The function does not change, it is just more efficient.

But now we have two mutually-exclusive rules, since Accept-Encoding will either contain "gzip" or it won't. So there is no need to check it twice. So, we make an "If-then-else" construct to avoid that:


# IF gzip supported
RewriteCond %{HTTP:Accept-Encoding} gzip
# THEN rewrite /tienda/ requests to jgz/ and skip next rule
RewriteRule ^(tienda/.*)$ jgz/$1 [b][S=1][/b]
# ELSE rewrite /tienda/ requests to html/
RewriteRule ^(tienda/.*)$ html/$1

Again, no change in function, just more efficient, since HTTP:Accept-Encoding is only checked once.

Finally, making everything relative to root:


# If gzip supported
RewriteCond %{HTTP:Accept-Encoding} gzip
# rewrite /tienda/ requests to /jgz/ and skip next rule
RewriteRule ^(tienda/.*)$ /jgz/$1 [S=1]
# Else rewrite /tienda/ requests to /html/
RewriteRule ^(tienda/.*)$ /html/$1

The same was done for all rules that had RewriteCond %{REQUEST_URI} and a ".*" pattern in the RewriteRule.

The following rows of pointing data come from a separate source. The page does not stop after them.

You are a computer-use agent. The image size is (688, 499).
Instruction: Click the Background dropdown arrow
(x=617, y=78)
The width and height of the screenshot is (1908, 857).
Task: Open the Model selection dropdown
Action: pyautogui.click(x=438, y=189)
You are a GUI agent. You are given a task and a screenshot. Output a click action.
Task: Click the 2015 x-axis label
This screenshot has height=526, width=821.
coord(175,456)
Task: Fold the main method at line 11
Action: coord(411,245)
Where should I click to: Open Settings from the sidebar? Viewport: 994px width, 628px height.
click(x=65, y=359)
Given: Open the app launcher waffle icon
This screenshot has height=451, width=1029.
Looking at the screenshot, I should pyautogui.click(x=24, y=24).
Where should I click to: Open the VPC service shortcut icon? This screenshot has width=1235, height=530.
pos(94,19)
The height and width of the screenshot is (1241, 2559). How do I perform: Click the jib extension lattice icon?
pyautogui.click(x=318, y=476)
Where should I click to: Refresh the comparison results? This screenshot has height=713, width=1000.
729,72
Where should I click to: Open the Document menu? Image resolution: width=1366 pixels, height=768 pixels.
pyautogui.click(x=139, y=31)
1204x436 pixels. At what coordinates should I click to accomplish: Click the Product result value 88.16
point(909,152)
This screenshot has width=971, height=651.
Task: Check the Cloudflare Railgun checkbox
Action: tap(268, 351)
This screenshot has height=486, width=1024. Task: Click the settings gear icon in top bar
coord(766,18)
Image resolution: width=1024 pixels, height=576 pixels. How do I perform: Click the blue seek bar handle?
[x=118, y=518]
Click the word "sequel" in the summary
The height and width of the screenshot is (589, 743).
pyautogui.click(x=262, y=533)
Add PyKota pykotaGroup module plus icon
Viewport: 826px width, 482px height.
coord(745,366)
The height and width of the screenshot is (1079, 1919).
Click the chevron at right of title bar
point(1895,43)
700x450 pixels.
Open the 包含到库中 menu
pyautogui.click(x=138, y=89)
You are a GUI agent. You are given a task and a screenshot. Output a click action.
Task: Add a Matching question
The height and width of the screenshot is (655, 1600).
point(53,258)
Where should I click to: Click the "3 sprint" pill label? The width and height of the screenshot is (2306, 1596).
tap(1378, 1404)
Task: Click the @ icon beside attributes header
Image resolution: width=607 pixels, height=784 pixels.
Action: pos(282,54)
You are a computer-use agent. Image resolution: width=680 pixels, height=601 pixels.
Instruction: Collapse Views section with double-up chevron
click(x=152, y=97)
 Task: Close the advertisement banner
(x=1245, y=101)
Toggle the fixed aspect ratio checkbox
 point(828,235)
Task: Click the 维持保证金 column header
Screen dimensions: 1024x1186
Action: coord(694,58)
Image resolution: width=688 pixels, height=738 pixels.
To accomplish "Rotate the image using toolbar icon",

Be aware that RewriteRules are processed first. If the pattern does not match, then the RewriteConds for that RewriteRule are not processed. Therefore, the pattern in the rule should always be as specific as possible. See the RuleSet Processing [httpd.apache.org] section of the mod_rewrite documentation for more details. Using this technique, especially when RewriteConds involve system calls such as "file exists" or reverse-DNS lookups such as "RewriteCond %{REMOTE_HOST}", can make a big difference in the performance of your server.

Jim

cYbErDaRk

5:42 pm on May 3, 2007 (gmt 0)

10+ Year Member



Thanks again, I think I'm now learning how mod_rewrite works :)

About the whole thing itself, the idea if having just one file-check rule, that covers all the possible static contents of the website. Later, if file is not present, pass the control to PHP.